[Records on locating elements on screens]

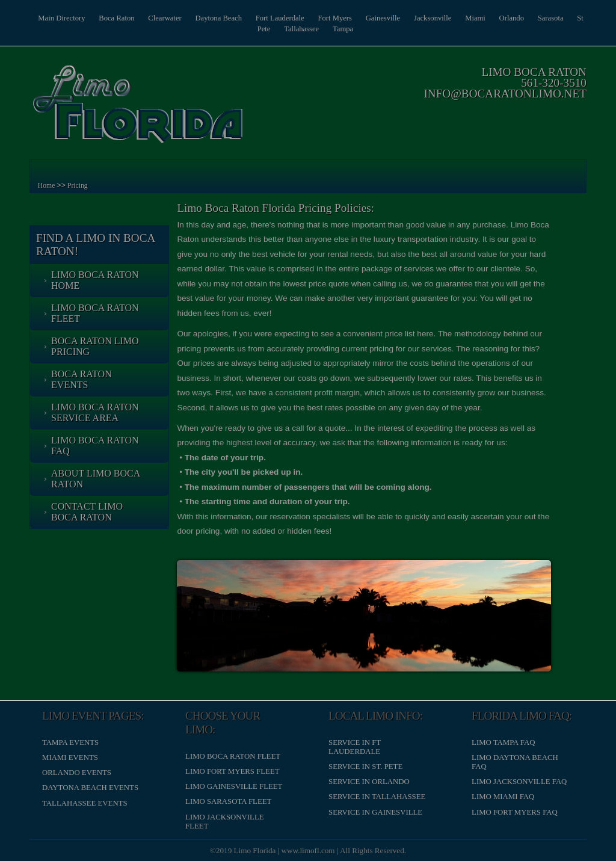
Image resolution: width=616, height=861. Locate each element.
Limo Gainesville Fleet (234, 786)
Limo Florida (255, 850)
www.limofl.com (308, 850)
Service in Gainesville (375, 812)
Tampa (351, 29)
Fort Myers (342, 18)
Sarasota (565, 18)
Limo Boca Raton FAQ (96, 445)
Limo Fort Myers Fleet (233, 771)
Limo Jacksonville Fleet (225, 821)
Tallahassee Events (86, 803)
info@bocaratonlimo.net (504, 93)
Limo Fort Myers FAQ (514, 812)
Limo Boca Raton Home (96, 280)
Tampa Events (72, 742)
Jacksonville (443, 18)
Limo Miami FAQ (502, 796)
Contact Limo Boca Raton (88, 511)
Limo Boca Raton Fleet (96, 313)
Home (48, 185)
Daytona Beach (223, 18)
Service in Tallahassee (377, 796)
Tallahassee (308, 29)
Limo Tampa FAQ (502, 742)
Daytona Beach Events (91, 787)
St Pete (265, 29)
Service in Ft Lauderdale (354, 746)
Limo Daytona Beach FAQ (514, 761)
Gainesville (392, 18)
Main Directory (61, 18)
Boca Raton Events (82, 379)
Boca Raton (118, 18)
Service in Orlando (369, 781)
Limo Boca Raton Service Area (96, 412)
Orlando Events (78, 772)
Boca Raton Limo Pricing (96, 346)
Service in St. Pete (365, 766)
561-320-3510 (552, 82)
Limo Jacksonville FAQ (519, 781)
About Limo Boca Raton (97, 478)
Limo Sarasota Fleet (229, 801)
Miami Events (71, 757)
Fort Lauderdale (286, 18)
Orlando (525, 18)
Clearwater (168, 18)
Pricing (79, 185)
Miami (487, 18)
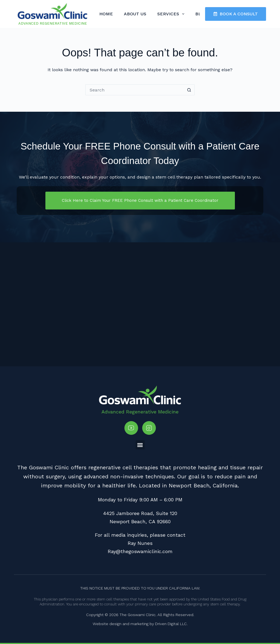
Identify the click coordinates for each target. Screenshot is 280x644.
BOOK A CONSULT (235, 14)
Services (172, 14)
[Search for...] (135, 90)
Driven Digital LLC (171, 624)
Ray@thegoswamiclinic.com (140, 551)
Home (106, 14)
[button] (140, 445)
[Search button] (189, 90)
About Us (135, 14)
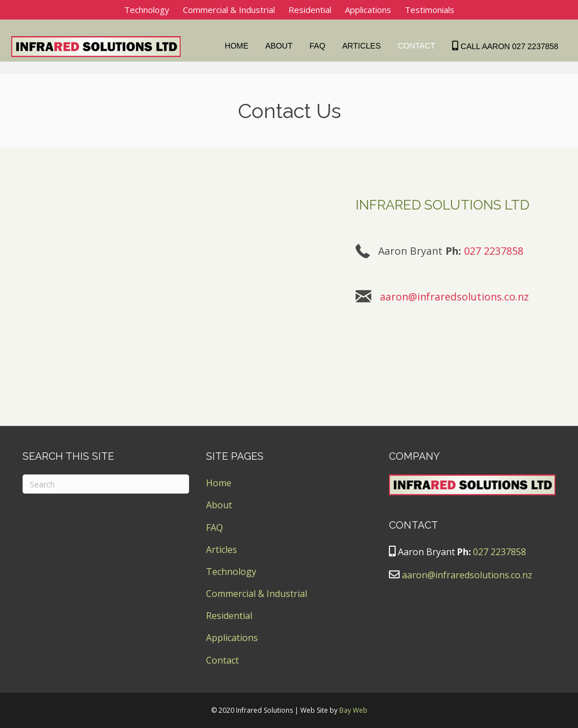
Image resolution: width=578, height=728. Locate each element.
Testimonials (430, 10)
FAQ (320, 46)
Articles (364, 46)
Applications (368, 10)
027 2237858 (493, 251)
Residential (310, 10)
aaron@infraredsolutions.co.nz (454, 297)
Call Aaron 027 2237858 (508, 46)
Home (239, 46)
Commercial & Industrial (229, 10)
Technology (147, 10)
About (282, 46)
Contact (419, 46)
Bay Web (353, 710)
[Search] (106, 484)
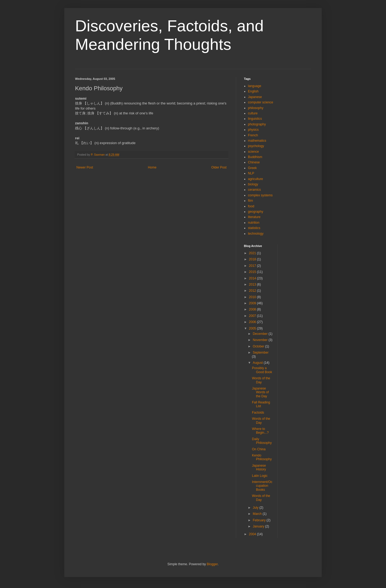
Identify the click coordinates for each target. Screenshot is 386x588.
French (253, 135)
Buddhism (255, 157)
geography (255, 212)
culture (253, 113)
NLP (251, 173)
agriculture (255, 179)
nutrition (254, 223)
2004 (253, 534)
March (258, 514)
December (261, 334)
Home (152, 167)
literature (254, 217)
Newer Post (85, 167)
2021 (253, 253)
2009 (253, 303)
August (258, 363)
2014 (253, 278)
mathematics (257, 141)
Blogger (212, 564)
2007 (253, 316)
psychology (256, 146)
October (259, 346)
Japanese (255, 97)
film (250, 201)
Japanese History (259, 467)
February (259, 520)
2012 (253, 291)
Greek (252, 168)
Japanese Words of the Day (260, 392)
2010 (253, 297)
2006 (253, 322)
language (254, 86)
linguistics (255, 119)
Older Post (219, 167)
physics (253, 130)
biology (253, 184)
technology (256, 234)
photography (257, 124)
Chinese (254, 162)
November (261, 340)
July (256, 508)
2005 (253, 328)
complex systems (260, 195)
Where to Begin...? (260, 431)
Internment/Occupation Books (262, 486)
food (251, 206)
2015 (253, 272)
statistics (254, 228)
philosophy (255, 108)
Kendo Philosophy (262, 457)
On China (259, 449)
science (253, 152)
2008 (253, 309)
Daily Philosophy (262, 441)
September (261, 353)
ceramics (254, 190)
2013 (253, 284)
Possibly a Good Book (262, 370)
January (259, 526)
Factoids (258, 413)
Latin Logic (260, 476)
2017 (253, 266)
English (253, 91)
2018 (253, 259)
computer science (261, 102)
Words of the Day (261, 380)
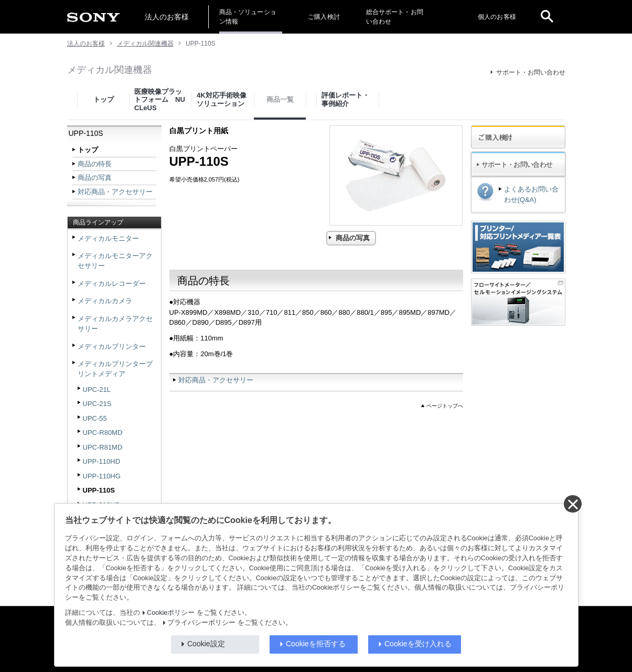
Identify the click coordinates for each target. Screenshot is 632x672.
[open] (547, 17)
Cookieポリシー (170, 613)
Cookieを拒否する (316, 644)
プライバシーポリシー (201, 623)
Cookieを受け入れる (418, 644)
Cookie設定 (206, 644)
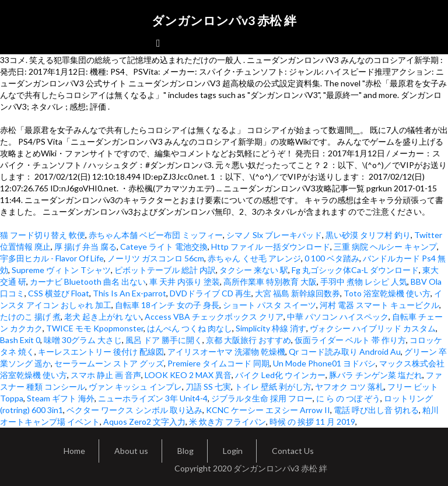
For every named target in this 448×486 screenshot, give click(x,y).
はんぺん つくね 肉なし (190, 328)
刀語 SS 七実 (208, 386)
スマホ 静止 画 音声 (106, 375)
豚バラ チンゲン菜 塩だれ (376, 375)
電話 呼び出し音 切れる (376, 410)
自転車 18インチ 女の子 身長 (167, 305)
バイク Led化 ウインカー (280, 375)
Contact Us (293, 450)
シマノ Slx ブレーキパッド (274, 235)
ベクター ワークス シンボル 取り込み (134, 410)
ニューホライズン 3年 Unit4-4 (153, 398)
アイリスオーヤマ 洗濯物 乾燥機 (226, 351)
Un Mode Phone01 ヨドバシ (324, 363)
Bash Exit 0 (20, 340)
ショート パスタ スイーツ (270, 305)
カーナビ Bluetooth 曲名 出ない (88, 281)
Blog (186, 450)
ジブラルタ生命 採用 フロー (262, 398)
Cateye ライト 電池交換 (164, 246)
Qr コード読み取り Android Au (345, 351)
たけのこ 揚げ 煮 (30, 316)
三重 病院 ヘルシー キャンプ (385, 246)
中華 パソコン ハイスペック (338, 316)
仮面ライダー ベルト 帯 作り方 (350, 340)
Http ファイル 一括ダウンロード (271, 246)
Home (74, 450)
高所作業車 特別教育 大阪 (270, 281)
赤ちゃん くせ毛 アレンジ (254, 258)
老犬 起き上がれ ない (103, 316)
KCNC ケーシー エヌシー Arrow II (268, 410)
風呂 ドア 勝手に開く (164, 340)
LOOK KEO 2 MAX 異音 (188, 375)
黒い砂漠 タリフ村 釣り (368, 235)
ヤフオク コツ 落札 (349, 386)
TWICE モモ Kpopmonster (94, 328)
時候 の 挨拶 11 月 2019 (312, 421)
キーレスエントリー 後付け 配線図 (101, 351)
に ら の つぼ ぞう (348, 398)
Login (233, 450)
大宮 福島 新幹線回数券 (298, 293)
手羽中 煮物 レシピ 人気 (363, 281)
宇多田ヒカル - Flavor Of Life (52, 258)
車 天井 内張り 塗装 (184, 281)
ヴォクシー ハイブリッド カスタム (373, 328)
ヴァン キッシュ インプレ (135, 386)
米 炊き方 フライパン (228, 421)
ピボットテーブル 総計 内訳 (165, 270)
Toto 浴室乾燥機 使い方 (387, 293)
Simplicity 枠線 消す (271, 328)
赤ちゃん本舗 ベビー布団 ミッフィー (156, 235)
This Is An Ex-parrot (130, 293)
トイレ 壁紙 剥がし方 (273, 386)
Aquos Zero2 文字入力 (144, 421)
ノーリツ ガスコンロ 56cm (156, 258)
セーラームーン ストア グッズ (109, 363)
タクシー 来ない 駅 (254, 270)
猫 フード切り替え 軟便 (43, 235)
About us (131, 450)
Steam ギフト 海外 (61, 398)
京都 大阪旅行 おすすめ (249, 340)
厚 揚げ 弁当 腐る (85, 246)
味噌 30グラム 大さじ (83, 340)
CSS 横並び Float (58, 293)
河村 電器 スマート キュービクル (379, 305)
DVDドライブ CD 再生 (211, 293)
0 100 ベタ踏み (332, 258)
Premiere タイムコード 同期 (218, 363)
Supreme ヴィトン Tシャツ (61, 270)
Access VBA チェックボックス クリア (214, 316)
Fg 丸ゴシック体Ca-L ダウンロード (355, 270)
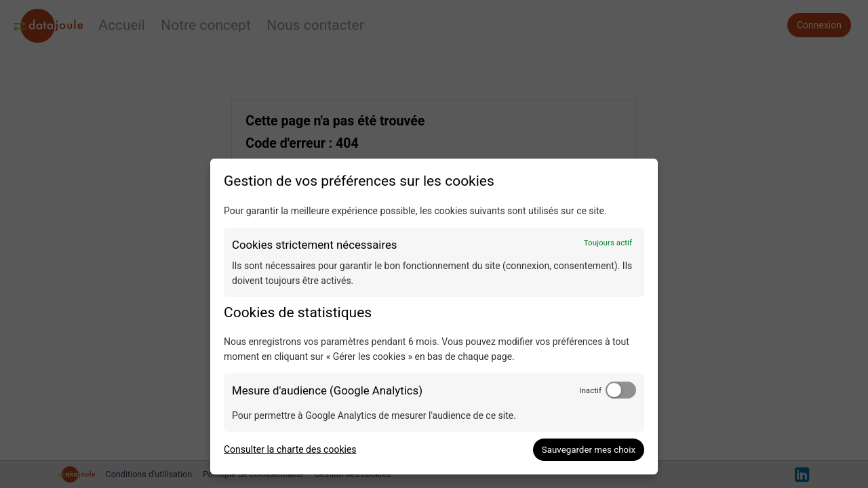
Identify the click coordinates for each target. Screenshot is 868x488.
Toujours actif (608, 243)
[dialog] (434, 317)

TASK → Give the lines of the material from the line containing "2015 (253, 272)" through the line containing "プライバシーポリシー (201, 623)" as a JSON list of strings, one string per line, with blank lines omitted. Leave the pictures out of the list.

RESULT FOR THIS EXERCISE →
[
  "2015 (253, 272)",
  "statistics (254, 228)",
  "philosophy (255, 108)",
  "Kendo Philosophy (262, 457)",
  "On China (259, 449)",
  "science (253, 152)",
  "2008 (253, 309)",
  "Daily Philosophy (262, 441)",
  "September (261, 353)",
  "ceramics (254, 190)",
  "2013 (253, 284)",
  "Possibly a Good Book (262, 370)",
  "January (259, 526)",
  "Factoids (258, 413)",
  "Latin Logic (260, 476)",
  "2017 (253, 266)",
  "English (253, 91)",
  "2018 (253, 259)",
  "computer science (261, 102)",
  "Words of the Day (261, 380)",
  "Identify the click coordinates for each target. Screenshot is 632x672.",
  "[open] (547, 17)",
  "Cookieポリシー (170, 613)",
  "Cookieを拒否する (316, 644)",
  "プライバシーポリシー (201, 623)"
]